You can test for a shellac finish with a few drops of alcohol in an out-of-sight spot. Alcohol will dissolve shellac.
Think safety: Even though all the fluids and sprays we show here are everyday hardware-store products, most are both flammable and toxic. Read and follow the directions on the label. Don't use them in a room where there's a pilot light, or near open flames or in an unventilated space. If you'll be doing anything more than a few quick passes with the sprays shown here, work outdoors and wear a respirator mask with organic cartridges. And if you're pregnant, stay away from these materials altogether.
The results of a simple surface cleaning with mineral spirits may amaze you. Polish buildup and the dirt embedded in it muddy the finish but will wipe away. Don't use stronger solvents; they might dissolve the finish itself.
Buy several sticks of putty similar to the color of the stain you want to match. Scrape flakes from each, then mix and knead them with your fingertips until the color is right. The heat from your fingers also softens the putty for easy application. Make the patch slightly darker than the furniture; lighter will be more obvious.
Spray the patch with two or three quick passes of shellac, then after it dries, a few quick passes of spray lacquer—either high gloss or satin, depending on your furniture's finish. Never apply lacquer or polyurethane/varnish directly over a putty patch; it will leave a permanently soft mess. Shellac will harden; however, the patch will remain somewhat pliable under the finish, so don't attempt this on a heavy-wear surface.
Fill in gouges with colored putty sticks, sold at most hardware stores and home centers. This putty works well for small holes and nicks but is somewhat trickier to use as a fill for larger damage like we show here. Unlike hardening putties, it remains soft and somewhat flexible, so you have to shape it carefully. And it won't hold up under heavy wear.

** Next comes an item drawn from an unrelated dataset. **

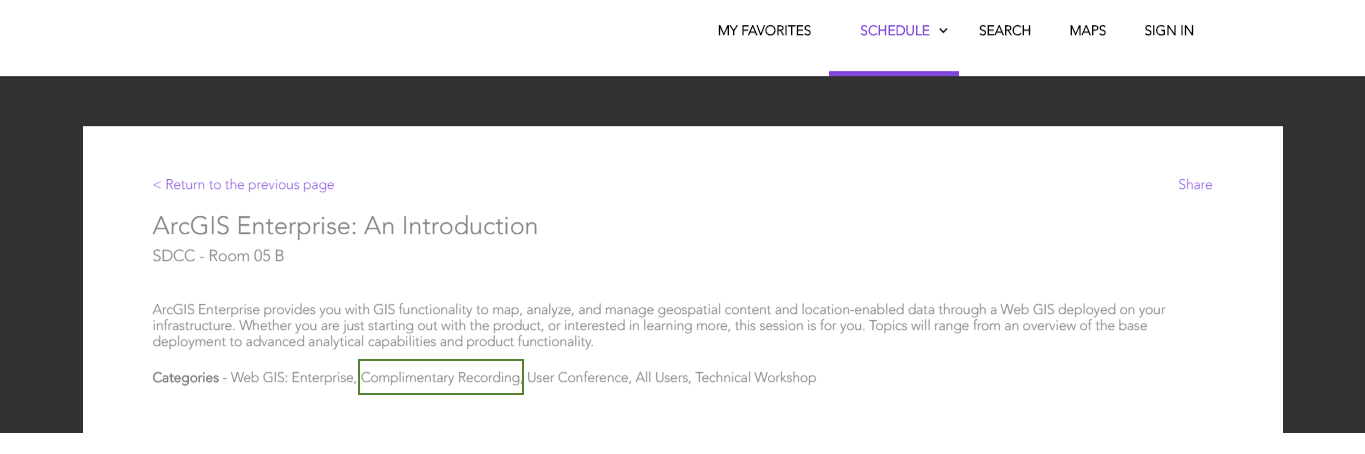
Task: Click the purple underline beneath Schedule
Action: [x=893, y=73]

Pour a generous amount of clear or neutral Danish oil onto a very fine steel wool pad. Rub the surface with the oil-saturated pad using your flat hand. Rub with the grain, never against it or at an angle to it. Continue rubbing until you remove enough of the clear surface finish to eliminate the scratches, but be careful not to remove any of the stain below the clear finish. Rub not only the scratched area but also the area around it in gradually decreasing amounts. Be careful to rub edges or corners excessively; they wear through quickly.

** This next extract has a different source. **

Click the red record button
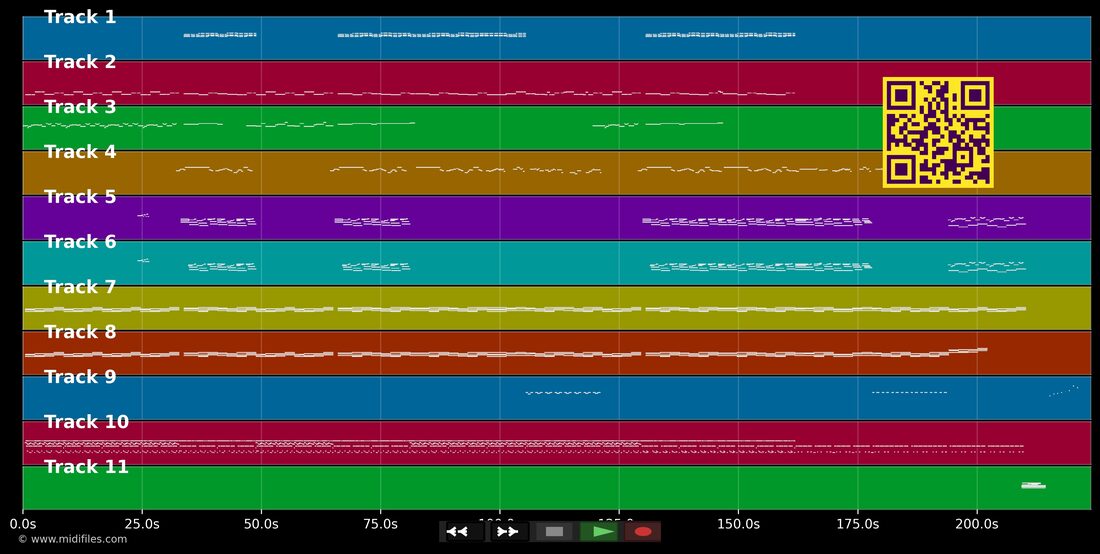1100x554 pixels. point(643,532)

Spray the entire surface with clear lacquer. Move the spray can in one continuous, straight stroke, allowing the spray to extend beyond the edges in all directions. Wipe the nozzle with a rag after each stroke to prevent drips. Move with the grain, and make sure the angle of the spray remains the same all the way across. Keep the spray aimed away from other surfaces that you don't want coated, or mask them with newspaper.
You can buff out fine scratches using very fine (0000) steel wool saturated with clear Danish oil. (You can also use ultra-fine automotive rubbing compound.) The process shown here only works for scratches in the finish itself, not scratches that are all the way into the stain or the wood.
Rags and steel wool saturated with danish oil can spontaneously combust if left bunched up. Dry them outdoors, spread out loosely, when the oil has dried, you can safely throw the rags and steel wool in the trash.